_About this task_. From the entries that follow, work out how many lines contain "Toggle". Write the number only.

-- -- --

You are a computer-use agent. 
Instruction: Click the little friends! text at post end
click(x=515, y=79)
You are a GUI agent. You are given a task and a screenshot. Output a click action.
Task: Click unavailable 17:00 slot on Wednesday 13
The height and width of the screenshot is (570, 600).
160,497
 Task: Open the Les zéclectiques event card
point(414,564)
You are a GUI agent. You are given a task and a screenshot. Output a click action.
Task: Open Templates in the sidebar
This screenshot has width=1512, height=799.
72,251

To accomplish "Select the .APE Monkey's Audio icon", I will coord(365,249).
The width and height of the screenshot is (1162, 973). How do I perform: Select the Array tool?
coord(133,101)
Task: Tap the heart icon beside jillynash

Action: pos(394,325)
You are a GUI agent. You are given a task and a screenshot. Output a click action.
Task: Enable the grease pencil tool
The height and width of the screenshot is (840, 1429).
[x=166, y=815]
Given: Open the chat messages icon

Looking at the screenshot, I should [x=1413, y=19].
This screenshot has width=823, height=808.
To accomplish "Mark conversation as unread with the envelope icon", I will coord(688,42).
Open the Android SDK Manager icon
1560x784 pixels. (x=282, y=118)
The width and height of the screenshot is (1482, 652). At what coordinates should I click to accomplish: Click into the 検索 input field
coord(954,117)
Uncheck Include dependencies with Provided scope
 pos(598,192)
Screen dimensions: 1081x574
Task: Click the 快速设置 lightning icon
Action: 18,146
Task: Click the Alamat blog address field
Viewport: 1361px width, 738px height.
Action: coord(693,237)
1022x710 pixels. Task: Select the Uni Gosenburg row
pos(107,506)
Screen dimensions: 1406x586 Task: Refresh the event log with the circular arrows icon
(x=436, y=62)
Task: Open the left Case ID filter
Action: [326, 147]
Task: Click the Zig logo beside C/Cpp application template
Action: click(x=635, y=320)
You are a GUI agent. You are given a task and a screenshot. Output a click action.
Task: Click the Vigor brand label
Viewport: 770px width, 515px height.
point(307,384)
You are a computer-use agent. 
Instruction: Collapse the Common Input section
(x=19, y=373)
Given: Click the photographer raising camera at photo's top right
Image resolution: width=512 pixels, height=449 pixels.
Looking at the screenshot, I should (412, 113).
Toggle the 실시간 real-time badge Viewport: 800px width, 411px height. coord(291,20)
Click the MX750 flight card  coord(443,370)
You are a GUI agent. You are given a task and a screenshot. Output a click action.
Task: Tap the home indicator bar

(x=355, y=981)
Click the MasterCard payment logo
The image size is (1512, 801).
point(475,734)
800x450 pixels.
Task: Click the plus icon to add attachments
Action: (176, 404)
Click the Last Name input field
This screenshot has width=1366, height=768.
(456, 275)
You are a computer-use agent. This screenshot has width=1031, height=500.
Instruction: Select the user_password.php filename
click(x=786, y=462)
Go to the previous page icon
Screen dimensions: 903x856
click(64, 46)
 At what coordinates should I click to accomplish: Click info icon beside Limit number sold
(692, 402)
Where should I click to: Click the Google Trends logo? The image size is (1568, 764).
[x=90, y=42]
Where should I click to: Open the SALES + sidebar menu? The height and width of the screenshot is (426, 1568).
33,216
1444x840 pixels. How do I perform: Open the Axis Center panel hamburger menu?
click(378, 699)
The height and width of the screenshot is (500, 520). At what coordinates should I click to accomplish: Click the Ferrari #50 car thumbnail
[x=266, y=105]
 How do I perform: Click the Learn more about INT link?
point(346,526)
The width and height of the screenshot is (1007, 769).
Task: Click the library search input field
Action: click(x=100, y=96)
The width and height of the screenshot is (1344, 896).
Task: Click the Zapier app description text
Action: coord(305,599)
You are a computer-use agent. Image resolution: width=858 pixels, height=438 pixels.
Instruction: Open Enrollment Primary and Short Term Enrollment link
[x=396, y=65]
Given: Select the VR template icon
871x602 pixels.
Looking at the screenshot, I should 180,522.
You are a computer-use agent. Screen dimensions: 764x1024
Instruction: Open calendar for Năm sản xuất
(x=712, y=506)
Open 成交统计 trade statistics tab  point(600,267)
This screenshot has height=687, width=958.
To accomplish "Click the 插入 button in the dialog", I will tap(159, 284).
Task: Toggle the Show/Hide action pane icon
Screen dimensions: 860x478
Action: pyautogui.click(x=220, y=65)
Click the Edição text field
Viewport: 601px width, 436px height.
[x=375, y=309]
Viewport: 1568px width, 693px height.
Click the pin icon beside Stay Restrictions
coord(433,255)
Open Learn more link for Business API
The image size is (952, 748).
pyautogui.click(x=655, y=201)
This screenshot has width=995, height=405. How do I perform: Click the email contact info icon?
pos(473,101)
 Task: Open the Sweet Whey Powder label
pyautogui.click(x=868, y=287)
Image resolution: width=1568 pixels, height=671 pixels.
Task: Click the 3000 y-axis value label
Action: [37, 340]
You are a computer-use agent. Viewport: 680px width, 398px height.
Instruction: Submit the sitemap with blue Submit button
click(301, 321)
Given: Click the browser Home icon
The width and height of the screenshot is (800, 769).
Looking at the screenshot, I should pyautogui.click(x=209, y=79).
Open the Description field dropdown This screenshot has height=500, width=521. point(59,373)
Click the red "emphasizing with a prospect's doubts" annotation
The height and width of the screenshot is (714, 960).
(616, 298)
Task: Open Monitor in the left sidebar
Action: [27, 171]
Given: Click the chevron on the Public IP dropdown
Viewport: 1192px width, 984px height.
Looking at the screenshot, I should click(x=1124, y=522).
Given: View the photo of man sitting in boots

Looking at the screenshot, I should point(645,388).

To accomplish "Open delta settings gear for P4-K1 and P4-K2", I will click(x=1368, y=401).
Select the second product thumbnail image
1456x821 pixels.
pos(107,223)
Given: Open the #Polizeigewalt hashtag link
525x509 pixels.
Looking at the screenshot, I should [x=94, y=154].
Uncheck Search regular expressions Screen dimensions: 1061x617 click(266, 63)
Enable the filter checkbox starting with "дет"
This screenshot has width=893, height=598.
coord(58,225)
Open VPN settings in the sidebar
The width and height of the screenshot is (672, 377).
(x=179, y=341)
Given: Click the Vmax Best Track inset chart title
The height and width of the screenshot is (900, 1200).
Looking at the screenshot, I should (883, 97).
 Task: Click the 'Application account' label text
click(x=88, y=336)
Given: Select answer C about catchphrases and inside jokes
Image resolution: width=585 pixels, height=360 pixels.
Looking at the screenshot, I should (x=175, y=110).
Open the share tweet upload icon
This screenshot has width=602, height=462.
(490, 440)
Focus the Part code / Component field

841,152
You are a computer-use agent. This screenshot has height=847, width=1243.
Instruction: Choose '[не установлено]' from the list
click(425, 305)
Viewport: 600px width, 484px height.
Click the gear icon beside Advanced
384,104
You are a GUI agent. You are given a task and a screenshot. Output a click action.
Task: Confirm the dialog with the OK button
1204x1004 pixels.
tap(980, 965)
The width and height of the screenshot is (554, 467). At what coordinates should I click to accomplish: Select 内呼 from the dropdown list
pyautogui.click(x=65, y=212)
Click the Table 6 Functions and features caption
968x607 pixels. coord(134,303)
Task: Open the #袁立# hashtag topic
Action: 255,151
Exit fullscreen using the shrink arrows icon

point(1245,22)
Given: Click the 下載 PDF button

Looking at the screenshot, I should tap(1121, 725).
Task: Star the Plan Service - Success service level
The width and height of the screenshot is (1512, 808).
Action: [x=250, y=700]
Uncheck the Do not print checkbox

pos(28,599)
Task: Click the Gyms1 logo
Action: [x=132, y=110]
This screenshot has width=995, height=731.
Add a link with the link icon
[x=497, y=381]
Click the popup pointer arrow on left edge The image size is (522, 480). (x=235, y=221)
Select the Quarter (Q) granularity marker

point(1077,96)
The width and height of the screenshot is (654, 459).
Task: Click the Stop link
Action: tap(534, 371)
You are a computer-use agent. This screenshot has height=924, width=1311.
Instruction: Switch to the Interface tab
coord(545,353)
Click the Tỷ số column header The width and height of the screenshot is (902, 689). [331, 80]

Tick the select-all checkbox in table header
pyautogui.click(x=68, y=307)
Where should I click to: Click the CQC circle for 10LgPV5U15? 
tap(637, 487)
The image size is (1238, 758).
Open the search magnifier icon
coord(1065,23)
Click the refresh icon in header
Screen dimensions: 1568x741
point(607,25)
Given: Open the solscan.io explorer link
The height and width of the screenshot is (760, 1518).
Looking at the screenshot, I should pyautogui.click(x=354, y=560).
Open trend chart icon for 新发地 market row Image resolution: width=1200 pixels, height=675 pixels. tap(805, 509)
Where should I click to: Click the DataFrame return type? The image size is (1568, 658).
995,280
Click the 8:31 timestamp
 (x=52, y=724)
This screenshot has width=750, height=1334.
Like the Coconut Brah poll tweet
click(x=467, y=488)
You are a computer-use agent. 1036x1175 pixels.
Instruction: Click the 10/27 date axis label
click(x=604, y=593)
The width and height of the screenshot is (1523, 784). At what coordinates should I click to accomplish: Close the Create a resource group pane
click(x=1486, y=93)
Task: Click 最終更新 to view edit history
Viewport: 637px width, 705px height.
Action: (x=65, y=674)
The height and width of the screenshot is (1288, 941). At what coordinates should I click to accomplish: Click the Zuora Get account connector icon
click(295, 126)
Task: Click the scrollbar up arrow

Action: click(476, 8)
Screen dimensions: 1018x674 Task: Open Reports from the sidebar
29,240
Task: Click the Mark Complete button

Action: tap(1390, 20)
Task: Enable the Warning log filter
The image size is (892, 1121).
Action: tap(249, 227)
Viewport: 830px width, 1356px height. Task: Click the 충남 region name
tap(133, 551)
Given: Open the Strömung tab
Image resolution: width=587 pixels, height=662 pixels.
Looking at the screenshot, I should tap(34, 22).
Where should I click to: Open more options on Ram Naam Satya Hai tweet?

-- -- --

_Exercise result_. 2